Fellowships, grants, & awards. (Announcements).
The U.S. Environmental Protection Agency (EPA), as part of its Science to Achieve Results (STAR) program, is seeking applications for a prospective observational study of cardiovascular disease initiation and progression associated with long-term exposure to ambient particulate matter and other air pollutants in a population-based sample.
Prospective epidemiological studies are needed to extend the knowledge gained from previous studies that identified an increased risk of cardiopulmonary and cardiovascular mortality and hospitalizations in older individuals, as well as decreased development of lung function among school-aged children. The EPA is soliciting proposals to recruit a new adult cohort for a multisite, prospective, population-based observational study of adults designed to determine the long-term effects of particulate matter constituents and copollutants on the natural history of cardiovascular disease, including indicators of subclinical disease, clinical disease incidence, mortality, and the assessment of physiological parameters indicative of the progression of disease.
Particulate matter has been linked to serious respiratory and cardiovascular disease. Important health outcomes shown to be associated with exposure to ambient particulate matter include premature mortality, aggravation of respiratory and heart disease (as indicated by increased hospital admissions and emergency room visits, school absences, lost work days, and restricted-activity days), aggravated asthma, acute respiratory symptoms, chronic bronchitis, decreased lung function, and increased risk of myocardial infarction. This request for applications invites applications for prospective epidemiology studies using validated measures of subclinical disease to study the natural history of cardiovascular disease associated with long-term exposure to ambient particulate matter and copollutants.
Long-term exposure to ambient airborne particulate matter is associated with increased mortality, with the mortality risk most strongly related to ambient concentrations of sulfates and fine particles less than 2.5 micrometers in diameter. In addition to mortality, particulate matter with an aerodynamic diameter of less than 10 micrometers, 2.5-10 micrometers, or less than 2.5 micrometers is associated with a reduction in lung function development among school-aged children. The health effects also are associated with other air pollutants including nitrogen dioxide, ozone, and inorganic acid vapor. The identification of those health end points that are associated with specific particulate matter constituents and other pollutant types is a current EPA research priority.
New prospective studies are needed that incorporate newer particulate matter concentration measurements and technologies to study more diverse study populations. These studies will need to directly address design and analytical issues such as 1) the collection of data on individual-level risk factors and personal exposure factors, 2) adjustment for simultaneous exposure to gaseous and other copollutants, and 3) the spatial correlation of mortality and pollution levels.

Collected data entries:
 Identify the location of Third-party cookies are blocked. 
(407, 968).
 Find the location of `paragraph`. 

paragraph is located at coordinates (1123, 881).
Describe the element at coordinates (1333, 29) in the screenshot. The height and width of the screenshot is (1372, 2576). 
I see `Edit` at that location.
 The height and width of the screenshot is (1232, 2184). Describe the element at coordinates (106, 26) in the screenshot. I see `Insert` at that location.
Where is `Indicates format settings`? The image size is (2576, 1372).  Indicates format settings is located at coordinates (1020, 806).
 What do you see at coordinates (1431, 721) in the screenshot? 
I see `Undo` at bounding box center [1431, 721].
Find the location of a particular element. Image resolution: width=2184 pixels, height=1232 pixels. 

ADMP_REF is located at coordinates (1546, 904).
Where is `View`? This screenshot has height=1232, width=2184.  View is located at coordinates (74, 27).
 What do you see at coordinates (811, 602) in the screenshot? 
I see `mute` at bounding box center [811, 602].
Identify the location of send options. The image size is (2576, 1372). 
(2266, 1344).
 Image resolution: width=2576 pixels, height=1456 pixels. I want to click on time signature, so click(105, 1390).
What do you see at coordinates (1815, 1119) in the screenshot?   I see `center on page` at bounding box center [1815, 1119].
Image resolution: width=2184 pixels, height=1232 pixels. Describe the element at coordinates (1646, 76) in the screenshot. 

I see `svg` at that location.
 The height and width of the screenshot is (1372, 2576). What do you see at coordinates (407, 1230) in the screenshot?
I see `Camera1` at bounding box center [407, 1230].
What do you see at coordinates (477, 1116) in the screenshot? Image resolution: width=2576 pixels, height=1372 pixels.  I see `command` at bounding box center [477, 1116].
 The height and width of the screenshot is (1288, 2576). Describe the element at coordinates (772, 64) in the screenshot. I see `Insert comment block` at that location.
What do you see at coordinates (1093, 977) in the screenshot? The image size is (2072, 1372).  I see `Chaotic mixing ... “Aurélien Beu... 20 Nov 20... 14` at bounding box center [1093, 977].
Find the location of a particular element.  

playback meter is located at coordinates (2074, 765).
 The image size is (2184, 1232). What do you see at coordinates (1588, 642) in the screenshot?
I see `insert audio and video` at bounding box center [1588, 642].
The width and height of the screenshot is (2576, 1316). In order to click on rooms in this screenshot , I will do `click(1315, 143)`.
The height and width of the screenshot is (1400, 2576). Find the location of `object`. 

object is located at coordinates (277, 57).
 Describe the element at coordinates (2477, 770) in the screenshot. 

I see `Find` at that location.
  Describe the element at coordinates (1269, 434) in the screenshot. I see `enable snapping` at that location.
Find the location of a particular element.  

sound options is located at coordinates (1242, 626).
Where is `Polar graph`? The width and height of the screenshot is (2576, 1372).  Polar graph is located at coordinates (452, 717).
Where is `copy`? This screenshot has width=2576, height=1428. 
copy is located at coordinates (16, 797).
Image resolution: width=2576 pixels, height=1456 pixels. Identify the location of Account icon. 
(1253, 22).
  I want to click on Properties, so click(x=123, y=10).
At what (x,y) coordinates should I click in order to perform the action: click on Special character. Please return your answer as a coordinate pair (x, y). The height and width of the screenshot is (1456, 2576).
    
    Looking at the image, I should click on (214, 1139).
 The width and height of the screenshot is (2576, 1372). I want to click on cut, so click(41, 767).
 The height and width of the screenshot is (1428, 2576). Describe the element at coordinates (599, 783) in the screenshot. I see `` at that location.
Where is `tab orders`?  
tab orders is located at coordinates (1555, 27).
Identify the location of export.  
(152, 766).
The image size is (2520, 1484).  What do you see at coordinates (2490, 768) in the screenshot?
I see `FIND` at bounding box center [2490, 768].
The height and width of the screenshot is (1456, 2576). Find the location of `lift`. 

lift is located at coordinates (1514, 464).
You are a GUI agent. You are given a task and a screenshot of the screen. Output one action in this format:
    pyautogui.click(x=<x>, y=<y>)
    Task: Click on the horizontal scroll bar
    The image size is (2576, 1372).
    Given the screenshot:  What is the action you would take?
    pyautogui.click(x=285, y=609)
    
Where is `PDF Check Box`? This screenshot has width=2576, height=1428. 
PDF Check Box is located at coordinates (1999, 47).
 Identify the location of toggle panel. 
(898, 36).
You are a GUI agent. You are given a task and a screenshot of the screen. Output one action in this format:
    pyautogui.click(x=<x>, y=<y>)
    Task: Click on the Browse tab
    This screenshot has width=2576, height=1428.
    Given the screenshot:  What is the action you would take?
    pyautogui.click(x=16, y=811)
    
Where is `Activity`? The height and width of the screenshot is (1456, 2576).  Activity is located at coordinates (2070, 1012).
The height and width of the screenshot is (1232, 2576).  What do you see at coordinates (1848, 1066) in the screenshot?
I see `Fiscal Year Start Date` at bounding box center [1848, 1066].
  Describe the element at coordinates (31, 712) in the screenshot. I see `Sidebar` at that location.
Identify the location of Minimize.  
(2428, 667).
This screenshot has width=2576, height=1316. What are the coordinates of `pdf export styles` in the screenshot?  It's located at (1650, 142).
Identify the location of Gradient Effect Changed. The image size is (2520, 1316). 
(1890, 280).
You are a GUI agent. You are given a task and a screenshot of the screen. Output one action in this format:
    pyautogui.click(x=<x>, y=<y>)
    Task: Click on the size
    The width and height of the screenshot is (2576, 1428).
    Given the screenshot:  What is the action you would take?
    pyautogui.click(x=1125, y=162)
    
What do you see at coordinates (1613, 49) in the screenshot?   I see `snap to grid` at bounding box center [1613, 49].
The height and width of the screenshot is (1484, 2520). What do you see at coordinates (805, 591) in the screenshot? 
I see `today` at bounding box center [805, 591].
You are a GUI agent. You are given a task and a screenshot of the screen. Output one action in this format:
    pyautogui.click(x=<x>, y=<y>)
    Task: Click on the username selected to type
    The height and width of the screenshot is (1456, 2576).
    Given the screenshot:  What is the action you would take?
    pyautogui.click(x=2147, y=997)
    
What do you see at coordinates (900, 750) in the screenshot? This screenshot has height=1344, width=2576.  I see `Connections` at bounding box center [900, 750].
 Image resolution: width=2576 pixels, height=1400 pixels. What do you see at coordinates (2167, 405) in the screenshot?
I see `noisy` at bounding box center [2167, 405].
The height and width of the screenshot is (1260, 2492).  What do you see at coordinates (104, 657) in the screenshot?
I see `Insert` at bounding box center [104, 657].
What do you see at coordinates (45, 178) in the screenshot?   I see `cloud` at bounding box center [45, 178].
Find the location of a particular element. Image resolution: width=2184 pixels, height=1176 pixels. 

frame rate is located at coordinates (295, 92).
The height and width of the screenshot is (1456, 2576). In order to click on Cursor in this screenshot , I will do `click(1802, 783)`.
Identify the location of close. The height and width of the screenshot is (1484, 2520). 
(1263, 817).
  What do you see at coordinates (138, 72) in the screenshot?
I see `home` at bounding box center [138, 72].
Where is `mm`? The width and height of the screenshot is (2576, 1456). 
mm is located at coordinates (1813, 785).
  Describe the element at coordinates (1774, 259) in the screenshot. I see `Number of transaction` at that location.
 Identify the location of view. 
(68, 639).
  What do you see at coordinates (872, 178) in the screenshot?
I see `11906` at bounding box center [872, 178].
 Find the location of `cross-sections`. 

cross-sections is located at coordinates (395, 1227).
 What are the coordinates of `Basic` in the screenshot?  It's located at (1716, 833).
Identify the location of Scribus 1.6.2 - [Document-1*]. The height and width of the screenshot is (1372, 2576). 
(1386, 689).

- [Tasks to carry out]
a) In the EPA announcement on particulate matter research, which ambient concentrations is the mortality risk from long-term exposure most strongly related to?
b) Carry on the EPA announcement on particulate matter and cardiovascular disease from its last sentence.

- [Expected outputs]
a) Sulfates and fine particles less than 2.5 micrometers in diameter.

b)
Whether or not long-term particle exposure plays a role in the initiation or progression of chronic conditions such as atherosclerosis, diabetes, chronic obstructive pulmonary disease, chronic bronchitis, and asthma is a critical research question. Two validated, reproducible measures that have been used by other researchers to follow the subclinical progression of atherosclerosis are measurement of coronary calcification by computed tomography and ultrasound measurement of the common carotid artery. These measures predict the risk of adverse clinical events and are associated with well-established risk factors for cardiovascular disease.
Prospective studies using outcome measures such as these would significantly advance our understanding of the contribution of ambient air pollution to the development of chronic disease. In addition, there is little current understanding of whether individual attributes such as age, the presence of disease or risk factors for disease, residential location (inner city, suburban, rural), education level, or race/ethnicity place individuals at higher risk (effect modifiers). This research will be important in identifying populations that are particularly susceptible to the adverse effects of long-term exposure to ambient particulate matter.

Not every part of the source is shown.